A rare malignant disease with incidence about 0.02 per hundred thousand person-years.
Fewer than 100 cases are diagnosed annually in the US.
Patients are typically 50 to 70 years of age at presentation.
Categorized as type C thymomas.
The majority of these lesions are a squamous cell carcinoma that penetrate the thin thymic epithelial capsule, invade mediastinal structures, and disseminate to the pleura.
These tumors which arise from the epithelium of the thymus are associated with paraneoplastic syndrome in 30 to 40% of thymoma cases and up to 5% of thymic carcinoma cases, with myasthenia gravis the most common complication.
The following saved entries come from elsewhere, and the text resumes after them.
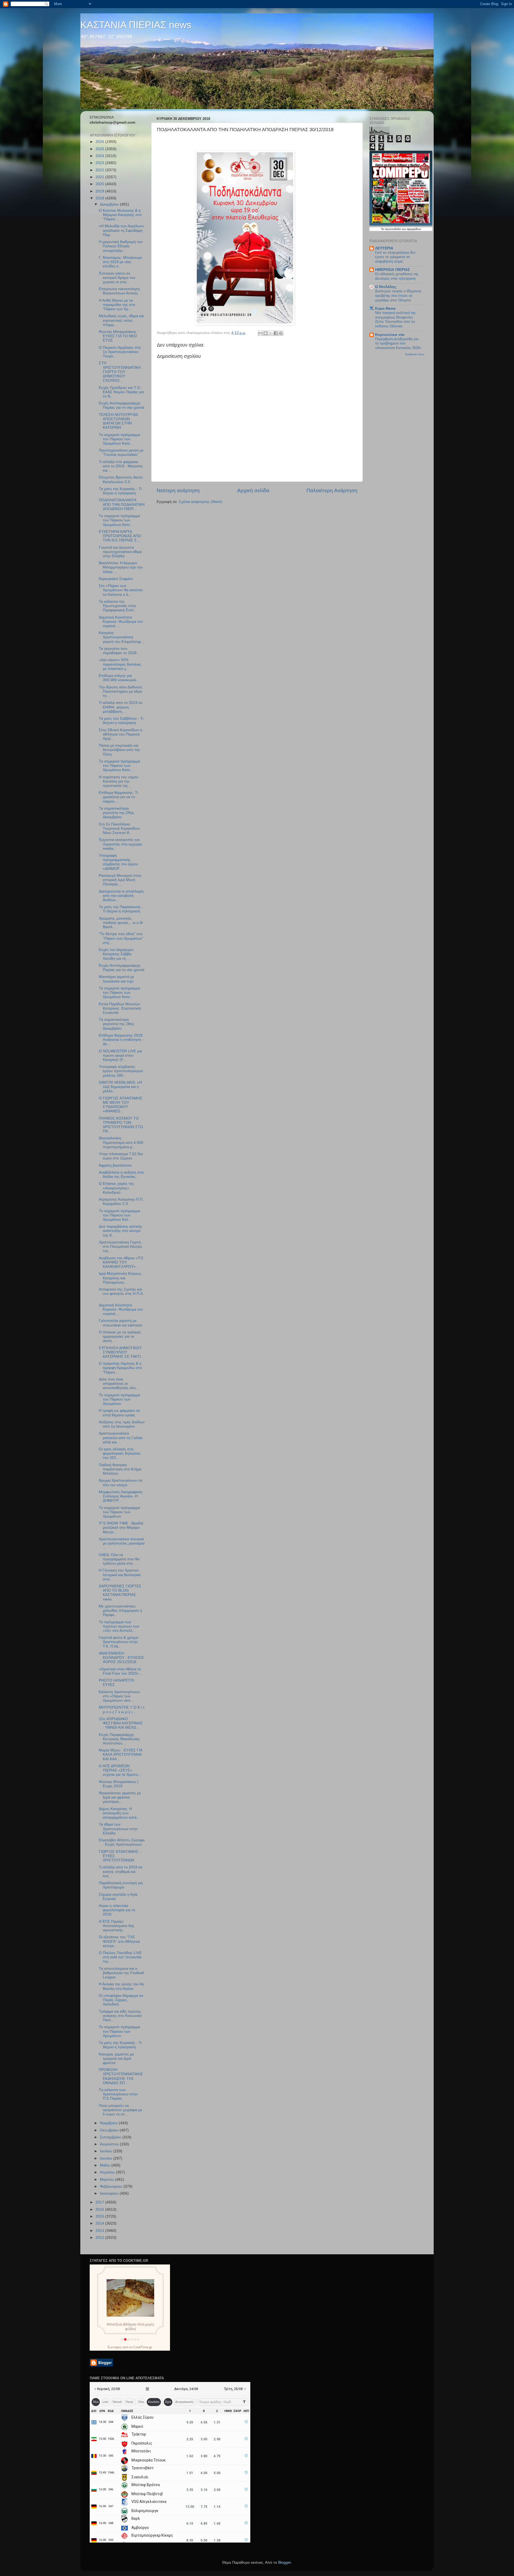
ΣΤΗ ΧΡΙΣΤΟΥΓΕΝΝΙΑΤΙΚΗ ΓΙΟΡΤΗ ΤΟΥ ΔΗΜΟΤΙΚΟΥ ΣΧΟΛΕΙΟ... (120, 371)
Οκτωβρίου (110, 2130)
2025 (100, 149)
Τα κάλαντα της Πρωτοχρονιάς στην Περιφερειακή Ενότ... (118, 606)
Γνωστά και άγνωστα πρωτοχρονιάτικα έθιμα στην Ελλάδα (120, 551)
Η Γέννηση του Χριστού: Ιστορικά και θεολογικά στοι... (120, 1574)
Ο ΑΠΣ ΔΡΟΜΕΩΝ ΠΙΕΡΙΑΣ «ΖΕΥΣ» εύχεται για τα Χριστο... (120, 1770)
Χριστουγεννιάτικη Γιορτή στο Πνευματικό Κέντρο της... (120, 1246)
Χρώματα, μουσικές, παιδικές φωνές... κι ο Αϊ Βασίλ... (121, 922)
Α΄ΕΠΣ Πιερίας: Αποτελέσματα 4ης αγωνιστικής (116, 1925)
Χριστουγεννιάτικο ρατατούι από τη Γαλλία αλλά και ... (120, 1437)
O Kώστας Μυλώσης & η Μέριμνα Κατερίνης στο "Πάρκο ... (120, 214)
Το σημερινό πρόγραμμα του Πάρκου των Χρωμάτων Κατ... (119, 1215)
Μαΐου (105, 2165)
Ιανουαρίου (110, 2193)
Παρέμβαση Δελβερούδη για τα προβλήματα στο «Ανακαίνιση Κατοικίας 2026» (398, 343)
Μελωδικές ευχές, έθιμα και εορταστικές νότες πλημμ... (121, 320)
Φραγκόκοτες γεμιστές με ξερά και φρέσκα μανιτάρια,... (120, 1797)
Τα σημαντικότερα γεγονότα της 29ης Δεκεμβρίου (116, 812)
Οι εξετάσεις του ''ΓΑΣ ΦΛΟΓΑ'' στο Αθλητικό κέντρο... (119, 1941)
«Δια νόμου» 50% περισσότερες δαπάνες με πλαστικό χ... (120, 664)
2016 (100, 2209)
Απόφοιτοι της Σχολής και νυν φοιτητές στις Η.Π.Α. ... (121, 1293)
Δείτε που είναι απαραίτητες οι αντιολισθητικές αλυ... (119, 1383)
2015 (100, 2216)
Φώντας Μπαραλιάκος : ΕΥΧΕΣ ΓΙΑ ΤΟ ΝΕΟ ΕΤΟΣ (118, 336)
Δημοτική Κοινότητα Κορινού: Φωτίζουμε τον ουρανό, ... (121, 621)
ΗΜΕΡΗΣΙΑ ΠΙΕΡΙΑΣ (392, 270)
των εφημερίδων (411, 228)
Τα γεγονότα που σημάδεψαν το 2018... (119, 651)
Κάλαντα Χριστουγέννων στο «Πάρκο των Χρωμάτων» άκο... (119, 1696)
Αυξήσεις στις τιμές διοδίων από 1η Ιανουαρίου (122, 1424)
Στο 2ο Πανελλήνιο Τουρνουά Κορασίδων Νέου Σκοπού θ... (119, 828)
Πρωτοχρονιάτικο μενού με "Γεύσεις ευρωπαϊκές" (121, 452)
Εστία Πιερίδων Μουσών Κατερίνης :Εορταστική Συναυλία (120, 1008)
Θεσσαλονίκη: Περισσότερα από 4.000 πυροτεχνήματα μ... (121, 1142)
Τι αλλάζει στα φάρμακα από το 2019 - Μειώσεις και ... (121, 466)
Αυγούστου (110, 2144)
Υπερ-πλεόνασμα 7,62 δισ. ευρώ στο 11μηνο (121, 1156)
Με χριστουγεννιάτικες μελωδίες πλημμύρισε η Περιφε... (120, 1610)
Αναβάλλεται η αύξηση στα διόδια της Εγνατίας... (121, 1174)
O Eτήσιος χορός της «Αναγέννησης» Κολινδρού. (116, 1188)
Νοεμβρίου (109, 2123)
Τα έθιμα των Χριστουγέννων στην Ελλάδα (118, 1828)
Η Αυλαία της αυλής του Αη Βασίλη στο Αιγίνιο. (121, 1986)
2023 (100, 163)
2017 (100, 2202)
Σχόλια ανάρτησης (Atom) (200, 502)
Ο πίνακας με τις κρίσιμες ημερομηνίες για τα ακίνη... (120, 1336)
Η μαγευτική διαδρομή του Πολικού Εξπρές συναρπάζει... (121, 246)
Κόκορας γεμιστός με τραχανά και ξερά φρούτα (116, 2058)
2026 (100, 142)
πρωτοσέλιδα (393, 228)
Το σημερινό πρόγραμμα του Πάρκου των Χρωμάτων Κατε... (119, 439)
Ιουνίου (106, 2158)
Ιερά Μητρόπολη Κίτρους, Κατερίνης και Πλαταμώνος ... (120, 1278)
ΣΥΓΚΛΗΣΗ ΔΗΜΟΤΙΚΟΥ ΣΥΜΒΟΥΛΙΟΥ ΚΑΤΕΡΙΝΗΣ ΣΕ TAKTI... (121, 1352)
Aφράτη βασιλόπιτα (115, 1165)
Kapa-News (385, 308)
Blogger (284, 2562)
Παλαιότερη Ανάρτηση (332, 490)
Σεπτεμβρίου (111, 2137)
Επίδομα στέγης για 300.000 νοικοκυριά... (119, 678)
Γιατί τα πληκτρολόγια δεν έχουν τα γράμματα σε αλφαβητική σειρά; (395, 257)
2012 (100, 2238)
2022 (100, 170)
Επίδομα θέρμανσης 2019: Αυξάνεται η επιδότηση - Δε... (121, 1039)
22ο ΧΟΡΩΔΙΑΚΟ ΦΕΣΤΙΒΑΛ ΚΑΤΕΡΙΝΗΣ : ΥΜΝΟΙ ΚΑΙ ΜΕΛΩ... (121, 1723)
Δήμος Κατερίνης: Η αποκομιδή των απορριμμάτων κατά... (119, 1813)
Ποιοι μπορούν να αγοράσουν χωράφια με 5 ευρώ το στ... (120, 2110)
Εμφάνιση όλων (414, 354)
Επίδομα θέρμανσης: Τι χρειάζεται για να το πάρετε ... (118, 797)
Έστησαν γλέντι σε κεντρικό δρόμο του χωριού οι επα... (117, 277)
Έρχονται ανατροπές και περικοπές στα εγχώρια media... (120, 844)
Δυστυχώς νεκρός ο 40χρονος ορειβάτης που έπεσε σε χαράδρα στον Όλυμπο (398, 295)
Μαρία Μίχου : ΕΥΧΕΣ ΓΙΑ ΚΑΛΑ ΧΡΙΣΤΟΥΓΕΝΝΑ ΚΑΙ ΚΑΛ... (120, 1754)
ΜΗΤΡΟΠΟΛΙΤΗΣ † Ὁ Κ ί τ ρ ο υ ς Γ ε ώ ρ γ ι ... (122, 1709)
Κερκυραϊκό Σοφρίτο (116, 579)
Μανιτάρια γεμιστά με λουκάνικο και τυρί (116, 979)
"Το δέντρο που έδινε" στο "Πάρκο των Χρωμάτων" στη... (121, 938)
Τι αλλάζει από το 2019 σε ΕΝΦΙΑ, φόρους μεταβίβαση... (120, 707)
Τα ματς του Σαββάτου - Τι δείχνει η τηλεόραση (121, 720)
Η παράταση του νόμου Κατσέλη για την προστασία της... (118, 781)
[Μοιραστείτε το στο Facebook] (275, 333)
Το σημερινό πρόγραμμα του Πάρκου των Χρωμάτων (119, 1399)
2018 (100, 198)
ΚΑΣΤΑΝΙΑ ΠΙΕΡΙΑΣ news (135, 24)
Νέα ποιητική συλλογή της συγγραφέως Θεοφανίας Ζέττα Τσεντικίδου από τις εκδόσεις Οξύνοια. (395, 319)
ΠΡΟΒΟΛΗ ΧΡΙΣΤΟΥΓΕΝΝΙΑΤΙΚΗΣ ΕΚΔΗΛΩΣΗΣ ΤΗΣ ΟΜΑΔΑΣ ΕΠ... (121, 2076)
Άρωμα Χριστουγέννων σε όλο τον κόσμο (120, 1482)
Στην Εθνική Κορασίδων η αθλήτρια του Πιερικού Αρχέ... (120, 734)
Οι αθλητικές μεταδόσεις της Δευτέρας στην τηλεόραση (396, 276)
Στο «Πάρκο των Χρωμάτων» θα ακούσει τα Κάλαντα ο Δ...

PET scan: standardized uptake value (SUV) for thymic carcinoma is considered to be significantly greater than that for invasive or noninvasive thymoma, often with an SUV cutoff point of 5.0, thymic carcinoma can be differentiated from thymoma with reasonably high sensitivity (84.6%), specificity (92.3%), and accuracy (88.5%).
Differential diagnosis: aggressive mediastinal germ cell tumor,
primary mediastinal lymphoma with invasive spread: lack infiltration
lung cancer with mediastinal invasion
Maximal surgical resection is typically recommended for localized thymic carcinoma.
Radiotherapy is supported by large retrospective studies associated with improved outcomes.
With macroscopic growth outside the capsule of the thymus or invasion of surrounding mediastinal structures platinum based chemotherapy can debulk prior to surgery if indicated, with adjuvant radiation to reduce the risk of recurrence.
Cytotoxic chemotherapy program, death ligand checkpoint immunotherapy are other measures.
Durable responses with the above treatments have been observed in 15 to 20% of patients.